The lymphocyte transformation test (LTT) and the memory lymphocyte immunostimulation assay (MELISA) can be used as alternative diagnostic tools. However, the LTT seems to be more suitable for people who are already sensitive and currently exposed to allergens, rather than those who are already sensitive but currently not exposed to allergens.
After using the MELISA test in patients with negative patch test results after receiving titanium-based implants, positive reactions were induced. However, it is worth noting that among those patients who were positive for metals, 33.9% were negative for titanium allergens. However, after the implants were removed, the clinical symptoms of all patients improved. In addition, these tests produced a large number of false positive results, affecting their validity.
Type I allergy occurs soon after metal exposure and is humoral. Type IV allergy is cell-mediated and occurs several hours to days after exposure to the immunogen. Most allergy reports come from orthopedic literature, but some also involve dental materials. Most of these reports are related to alloy implants containing nickel and cobalt, which may be the cause of implant loosening, but also related to titanium. Du Preez et al. reported a case where a suspected titanium allergy led to a severe tissue reaction at the implant site. Egusa et al. reported a case of a titanium implant complete overdenture accompanied by facial eczema, which completely recovered after the removal of the dental implant. Similarly, a case of contact stomatitis was diagnosed as being related to an abutment coated with titanium nitride, and the symptoms completely disappeared after the abutment was removed and replaced with an uncoated abutment. In another interesting case report, a patient with dental implants developed facial eczema after orthopedic surgery. Although there were no signs of allergy or inflammation at the implant site, the eczema symptoms improved after the removal of the metal prosthesis, and the eczema completely disappeared only after the removal of the dental implant. Zirconium implants have been successfully used to rehabilitate a patient with severe allergies to multiple metals including titanium.

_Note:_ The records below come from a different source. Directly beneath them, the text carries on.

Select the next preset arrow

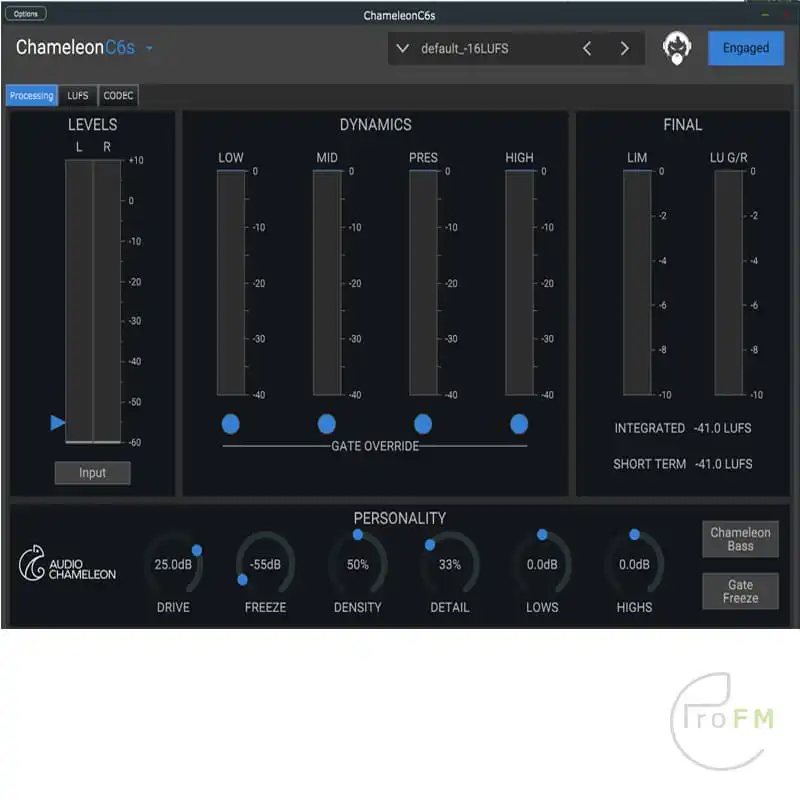(624, 48)
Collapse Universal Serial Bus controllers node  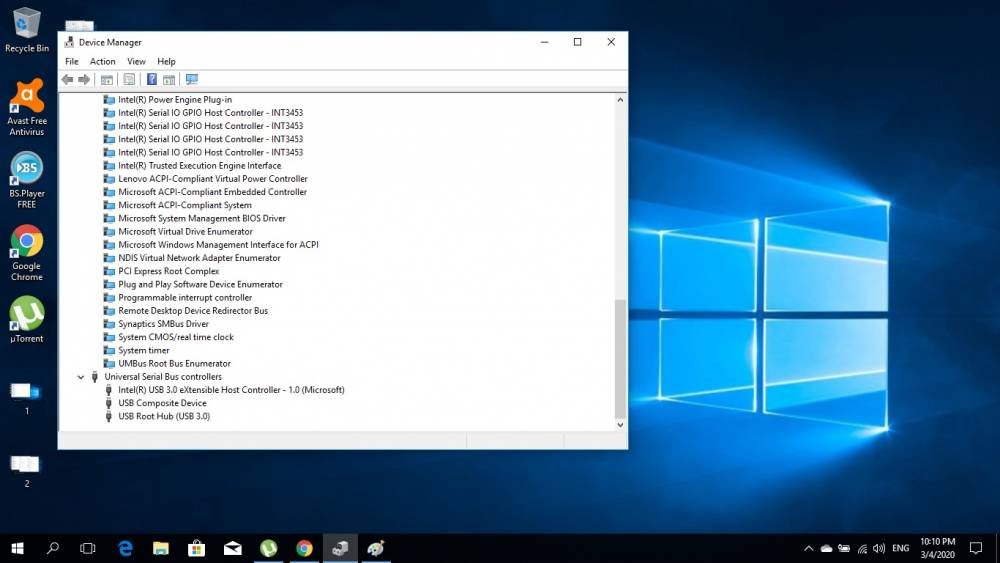tap(81, 377)
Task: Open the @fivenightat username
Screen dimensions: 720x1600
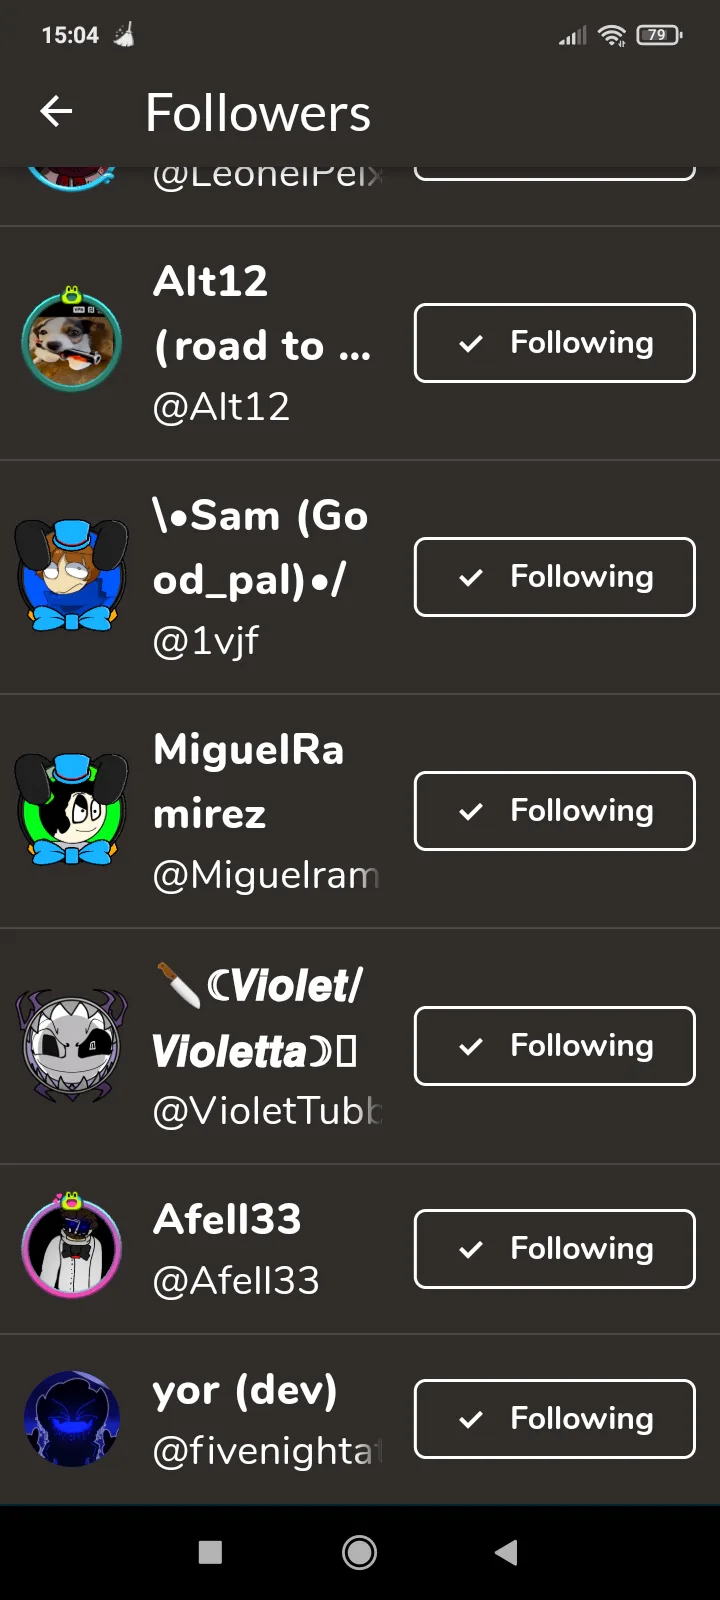Action: point(267,1451)
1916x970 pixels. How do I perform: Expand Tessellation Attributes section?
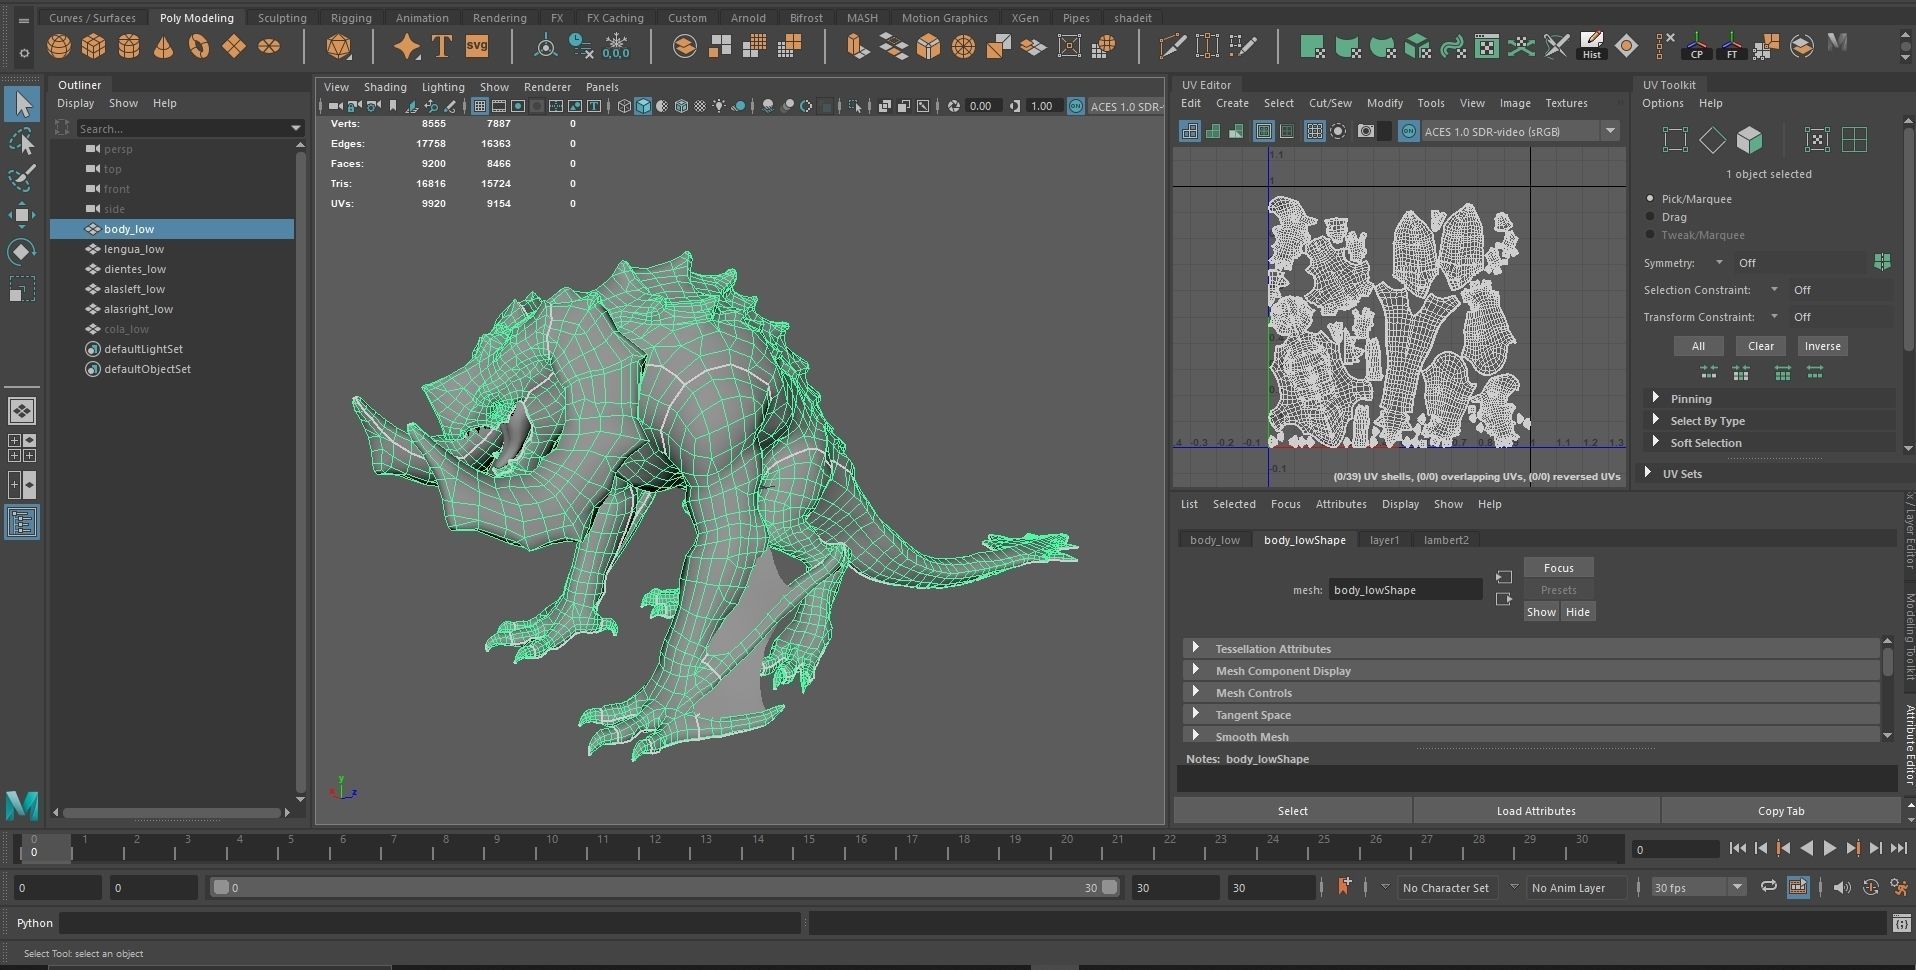[x=1272, y=649]
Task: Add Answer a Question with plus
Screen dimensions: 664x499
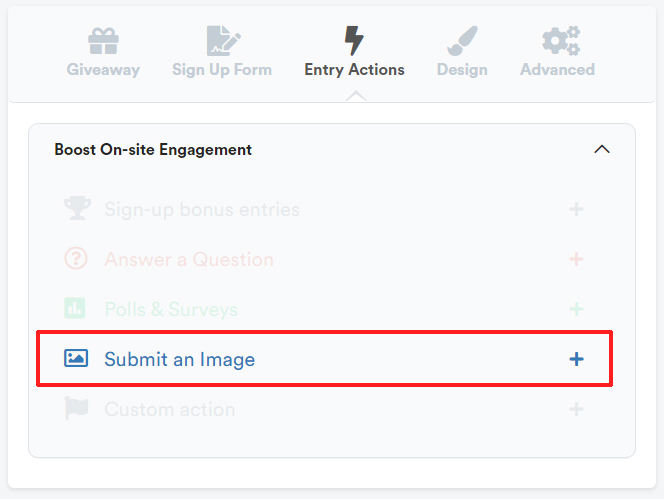Action: point(576,259)
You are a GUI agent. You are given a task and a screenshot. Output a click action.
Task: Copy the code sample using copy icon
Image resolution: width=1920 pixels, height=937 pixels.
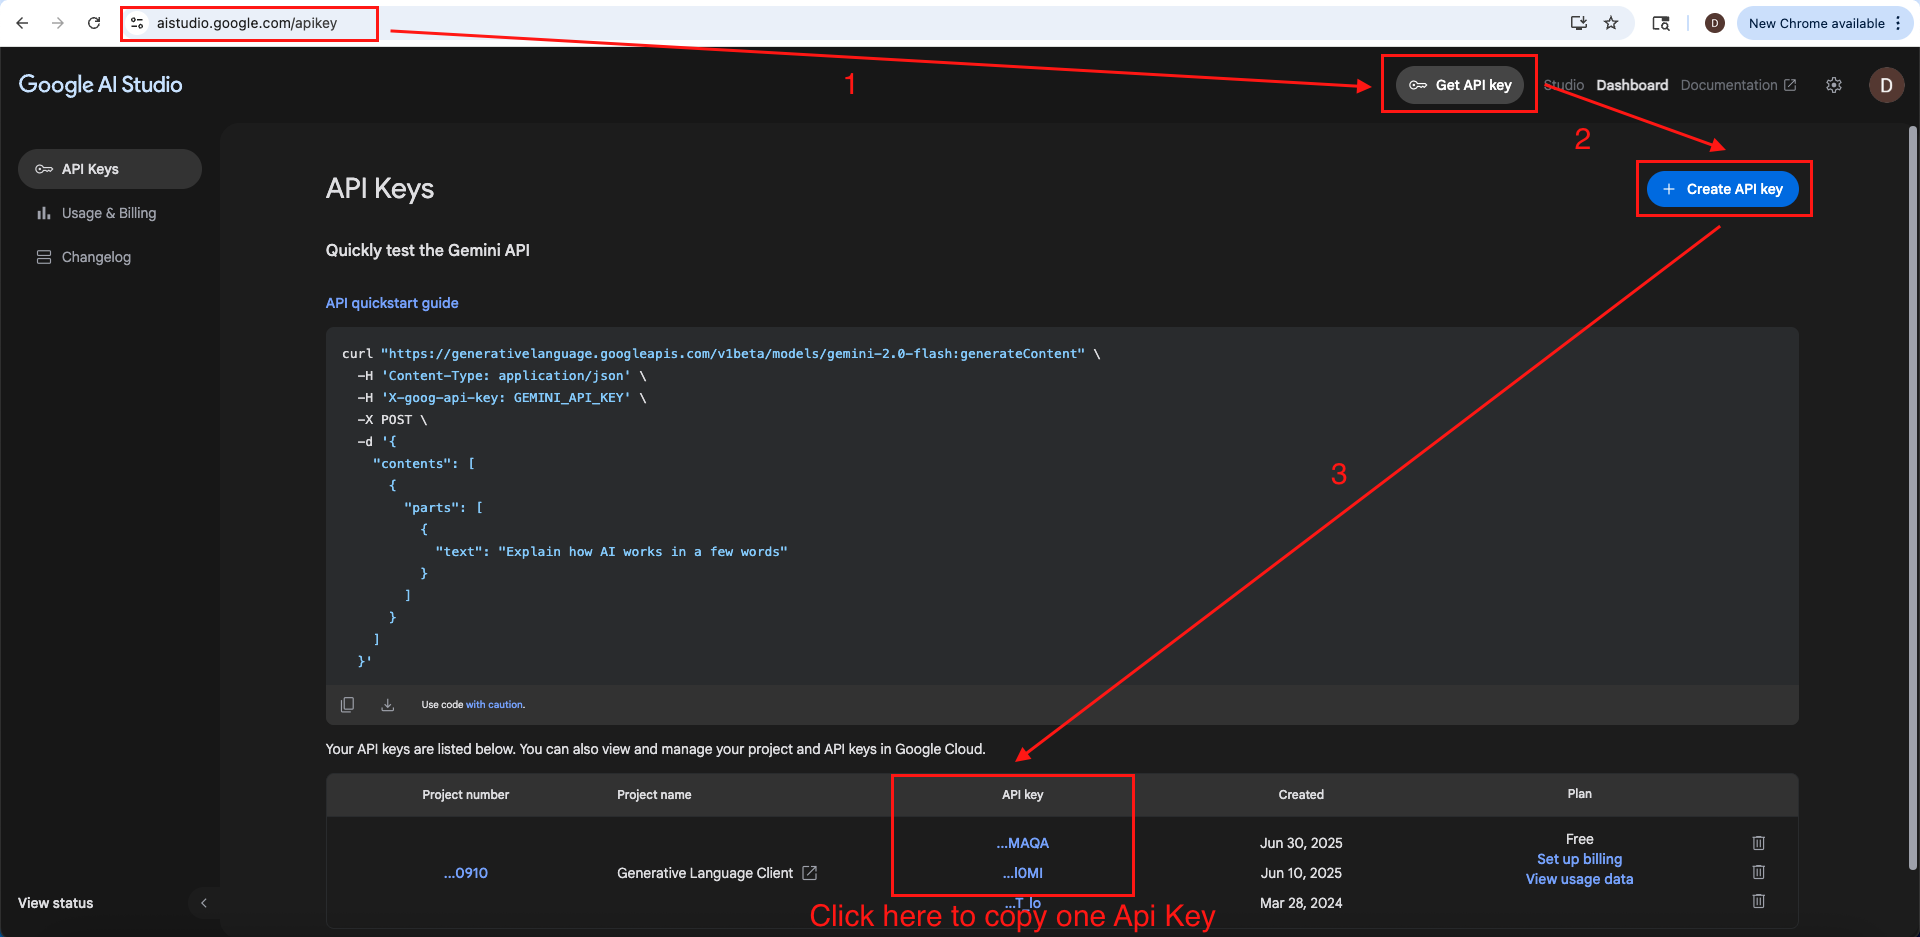347,705
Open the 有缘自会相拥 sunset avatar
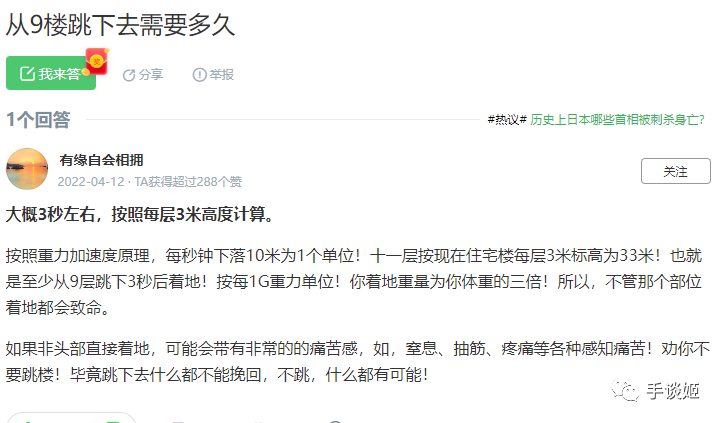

In this case, the diagnosis of titanium allergy was based on the TRUE test, the epidermal test, and the skin prick test, but more importantly, on the adverse clinical symptoms that occurred after implant placement, the regression of symptoms after implant removal, and the good asymptomatic healing after the placement of the zirconium implant. Although the frequency of titanium allergy is considered low, whether due to low prevalence or undiagnosed cases, the importance of developing non-invasive, highly sensitive, and specific tests to confirm titanium allergy still exists in order to identify these rare clinical situations.